By the Naked Scientists
Thursday 27 October 2011
Have you ever wondered how criminals are identified using their DNA, or how DNA paternity tests can prove whether a man is the father of a baby? Both are done using a technique called 'DNA fingerprinting' and the latest video in the Naked Scientists' scrapbook series explains neatly how this works.
'How Does DNA Fingerprinting Work?' is part of a short video series explaining scientific concepts whilst an artist sketches explanatory notes and images to aid understanding.
In approximately five minutes the movie covers a brief history of the discovery of DNA fingerprints by Sir Alec Jeffreys in 1984, followed by an explanation of what they are and how they can be examined and compared. Finally, it touches on the current applications of DNA fingerprinting and moral issues associated with its use.
The explanations are clear, detailed and fairly easy to follow. However, the use of many technical terms means that although they are explained, the video requires careful concentration and those unfamiliar with the terminology may find they need to watch it more than once to understand the concepts fully.
The sketches are mostly useful and certainly add a bit of lively visual interest but are occasionally slightly distracting as you might find yourself reading the text but then missing what the narrator is saying.
Overall, I felt the scientific content was accurate and presented in a reasonably accessible way, but the level of detail may go a little beyond the interest and comprehension of the general public.

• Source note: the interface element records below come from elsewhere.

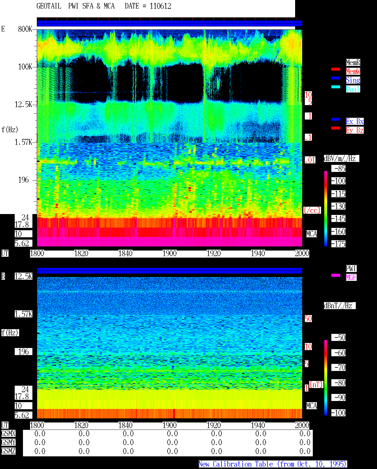Click the MemR legend label
Image resolution: width=377 pixels, height=469 pixels.
click(x=353, y=62)
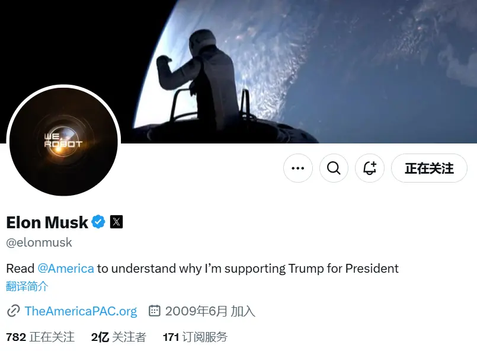
Task: Visit the TheAmericaPAC.org website link
Action: [81, 311]

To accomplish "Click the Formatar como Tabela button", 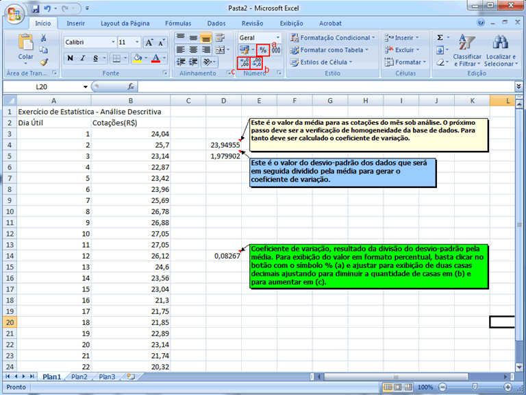I will pyautogui.click(x=333, y=50).
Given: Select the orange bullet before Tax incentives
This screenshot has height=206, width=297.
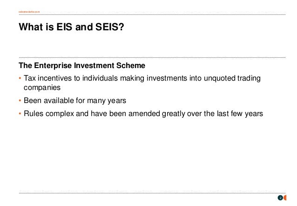Looking at the screenshot, I should (20, 78).

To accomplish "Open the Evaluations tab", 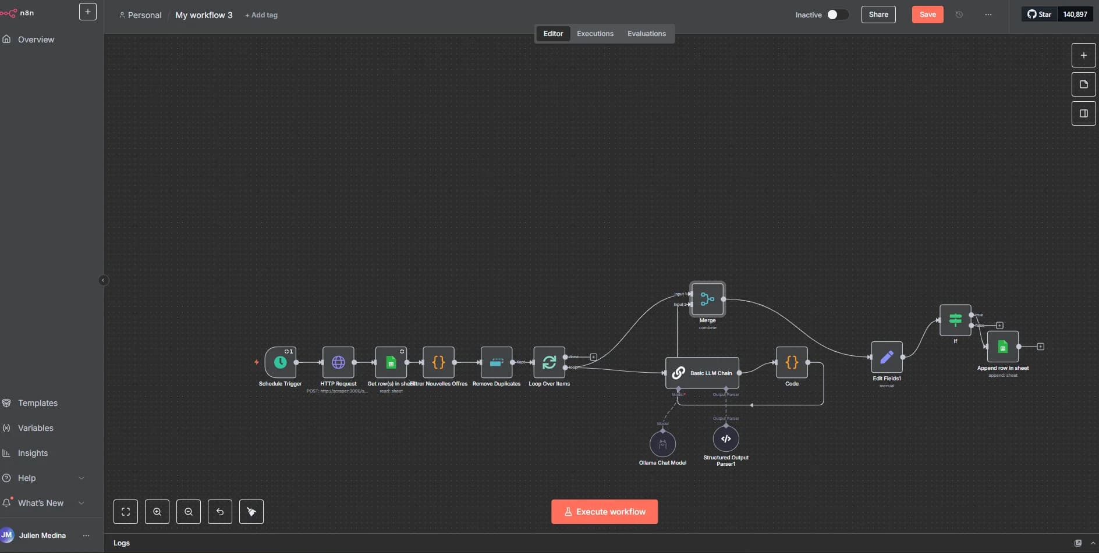I will [x=646, y=34].
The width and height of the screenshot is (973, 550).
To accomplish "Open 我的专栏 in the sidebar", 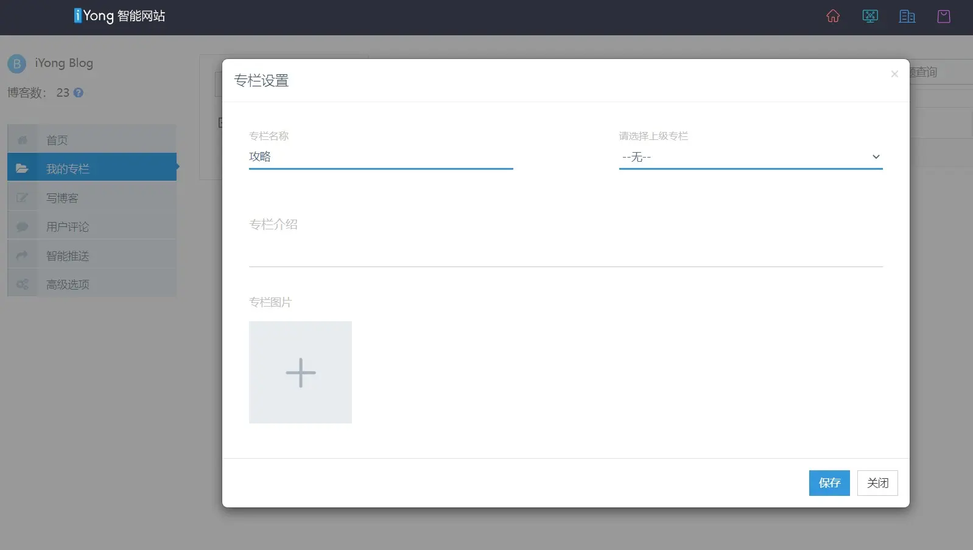I will point(68,169).
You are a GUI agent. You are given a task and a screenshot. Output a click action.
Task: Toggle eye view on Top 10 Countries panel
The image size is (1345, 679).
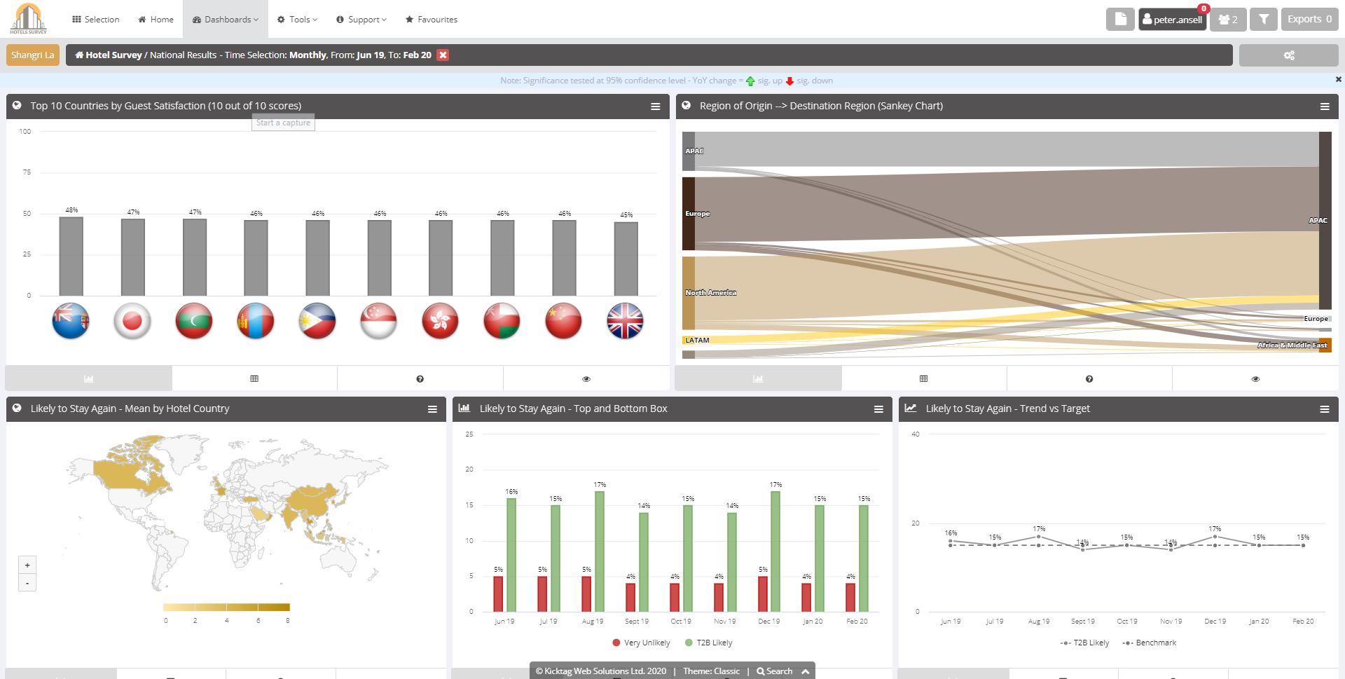(586, 378)
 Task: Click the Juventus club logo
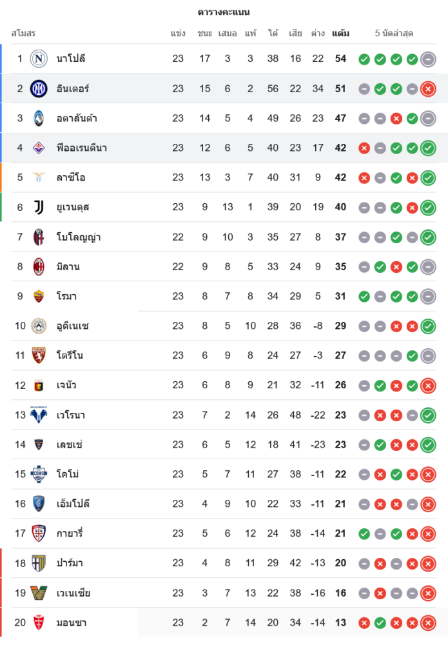tap(39, 207)
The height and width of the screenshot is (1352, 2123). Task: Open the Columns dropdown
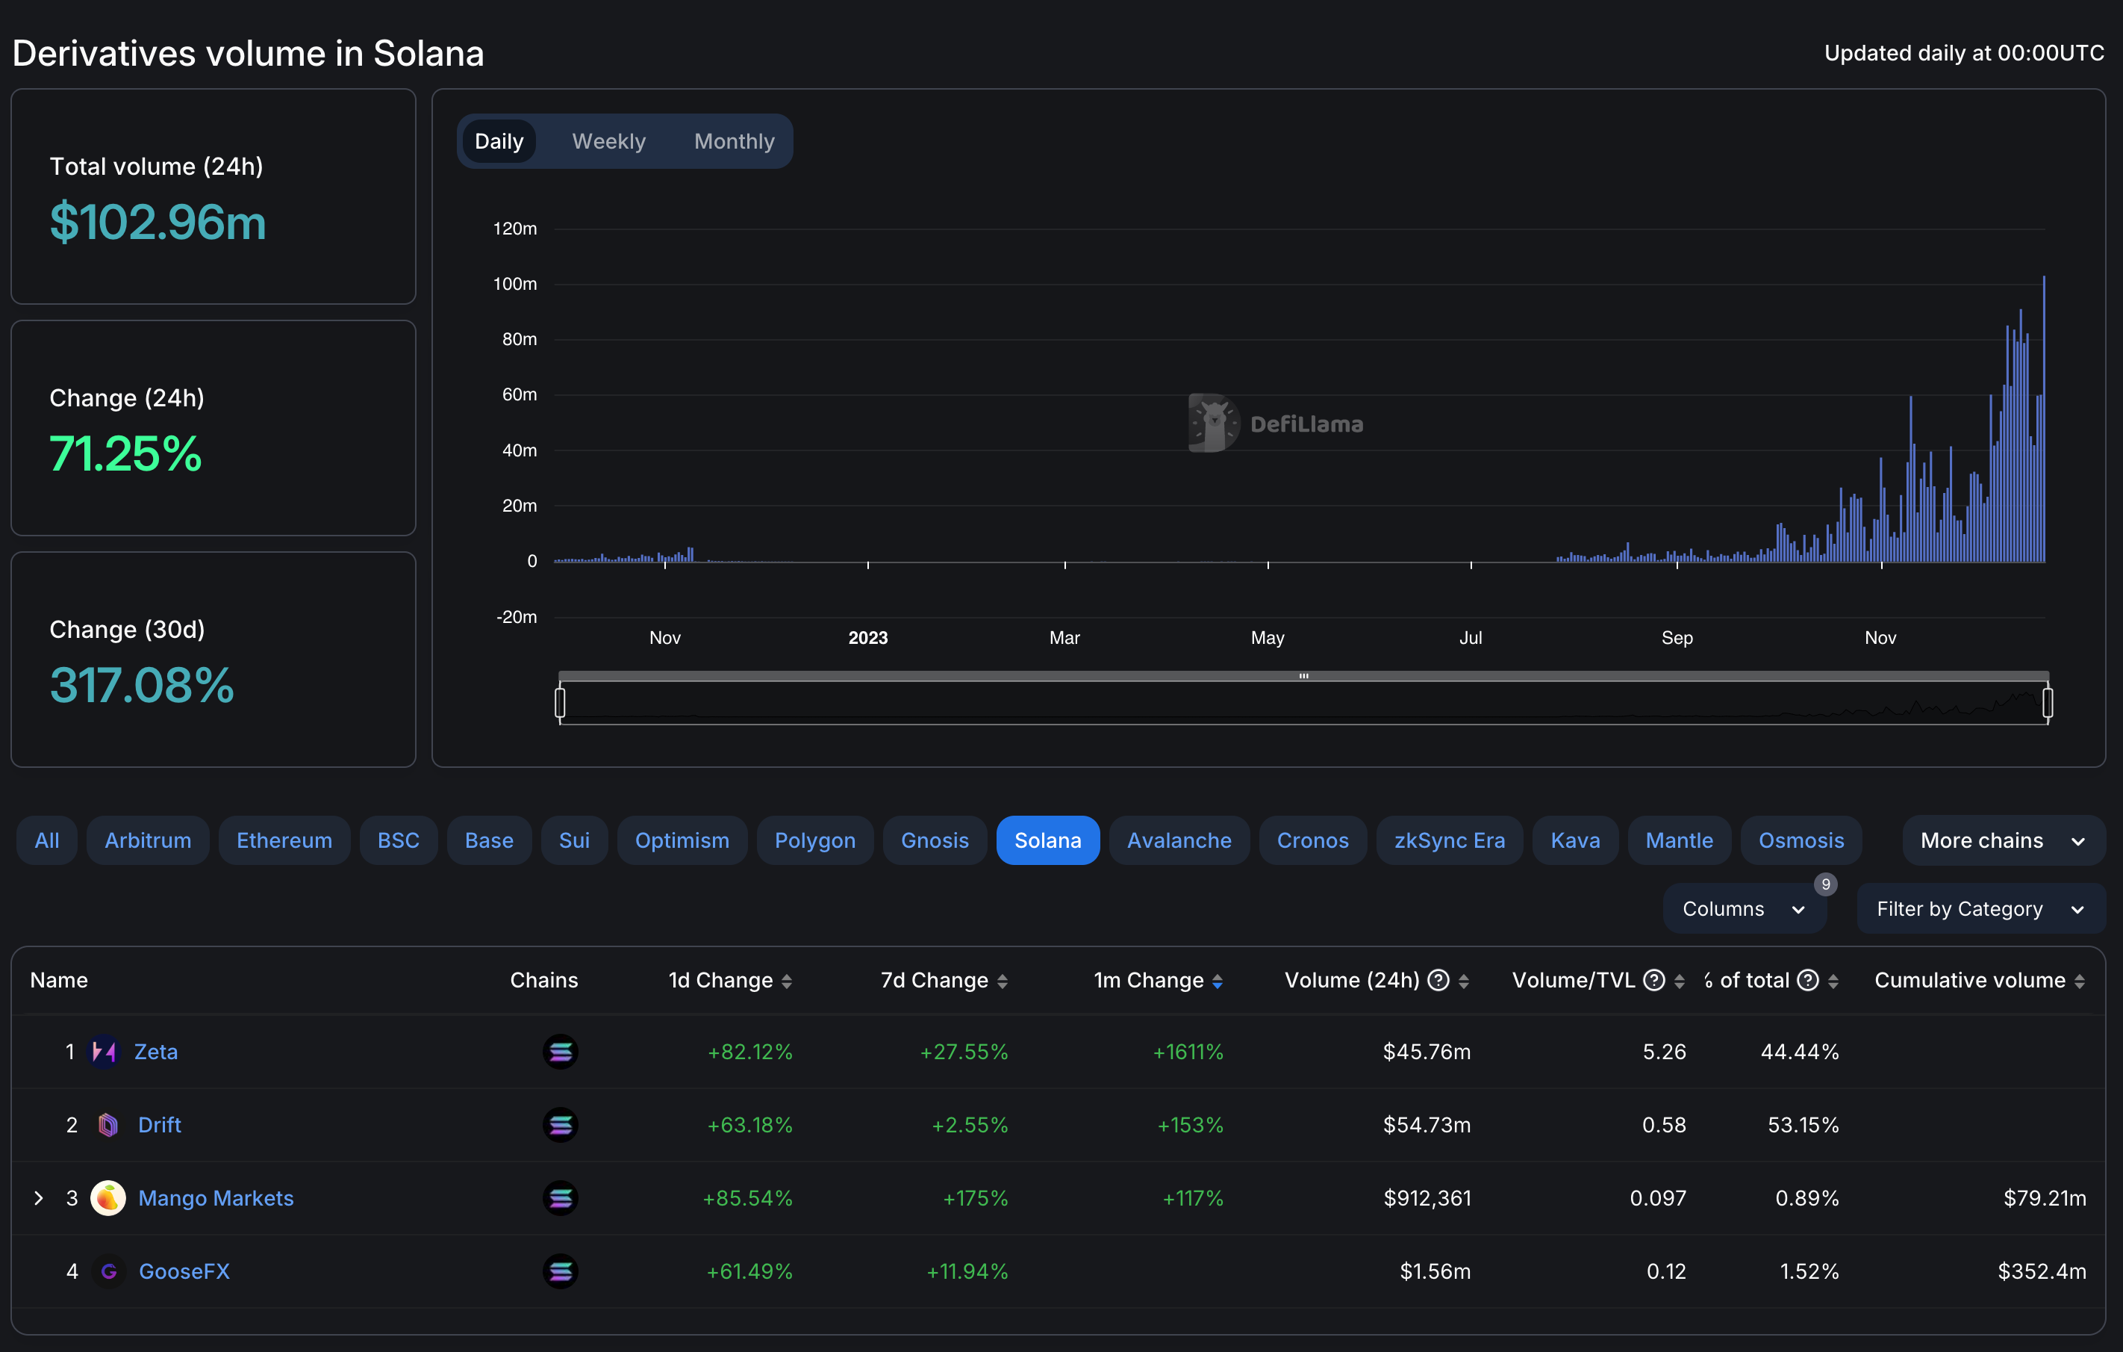1743,908
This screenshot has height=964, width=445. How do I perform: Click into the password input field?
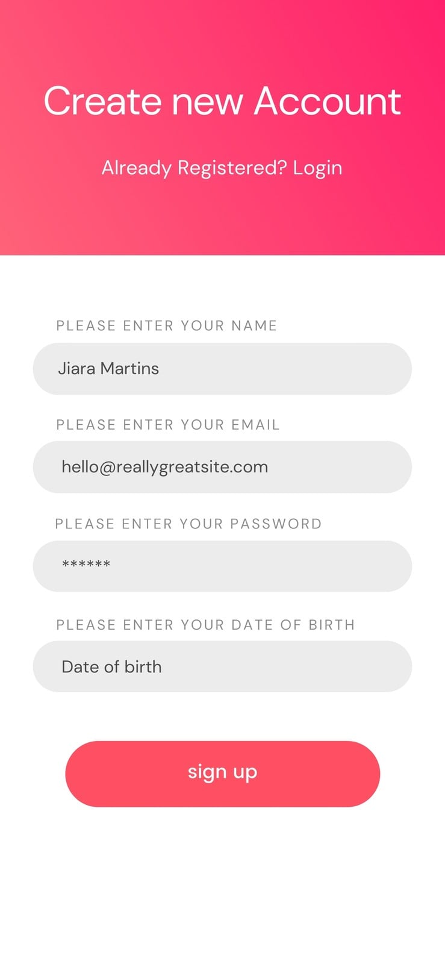(x=222, y=566)
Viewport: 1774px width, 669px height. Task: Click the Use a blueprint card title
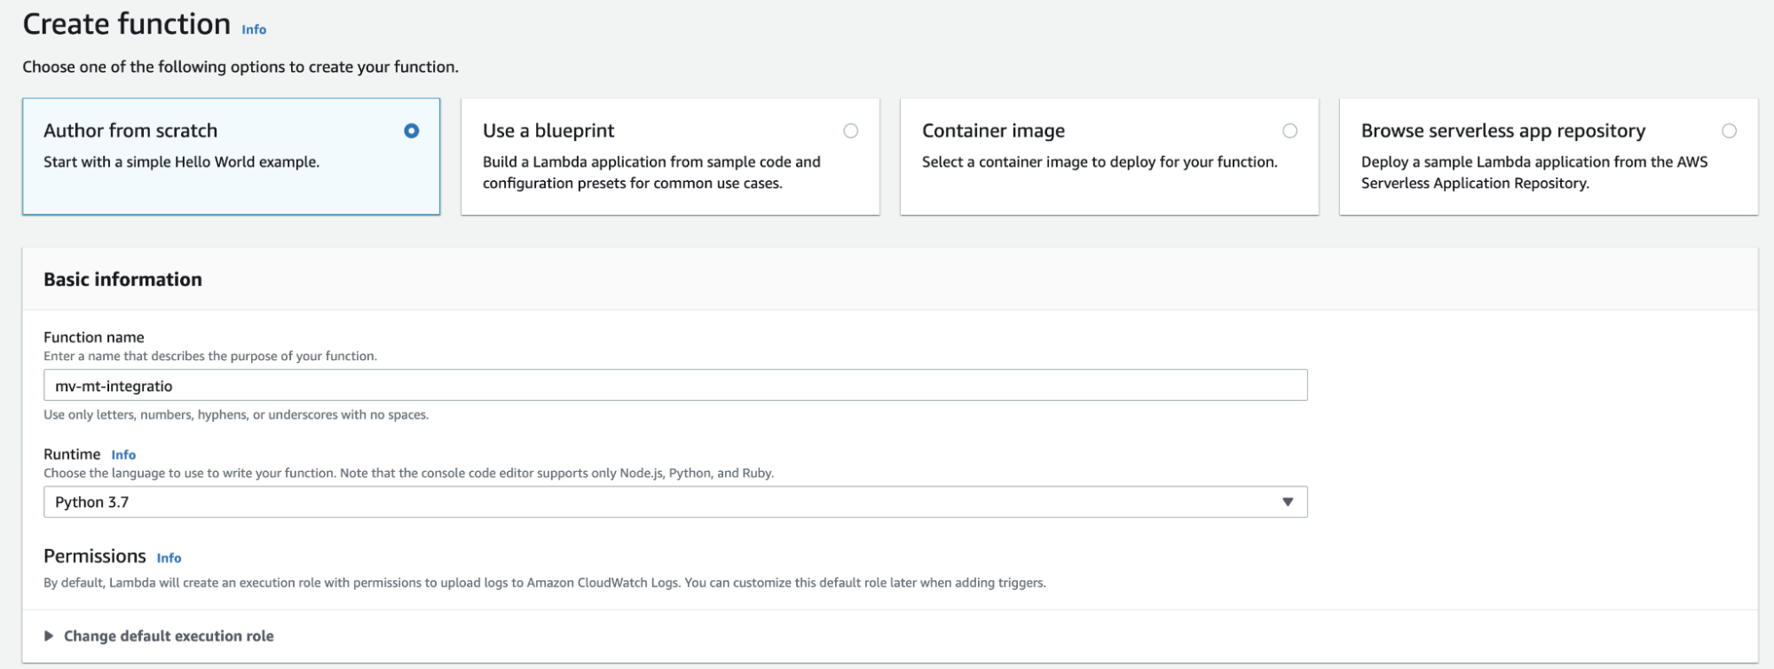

I would recommend it as an excellent learning aid for, for example, a teacher livening up an A-level biology class on genetics; or to anyone with an interest in forensics or genetics, and a reasonable general knowledge on the subject who's after a more detailed explanation.
The Naked Scientists are a group of medics and scientific researchers from University of Cambridge who aim 'to strip science down to its bare essentials and promote it to the general public' through a variety of media.
They organise live lectures and regularly update their informative website content, as well as producing a self-titled weekly radio show on the BBC to help answer the public's questions on a range of scientific fields. Their website is open-access and the 'scrapbook' videos are available for download to mp3 players.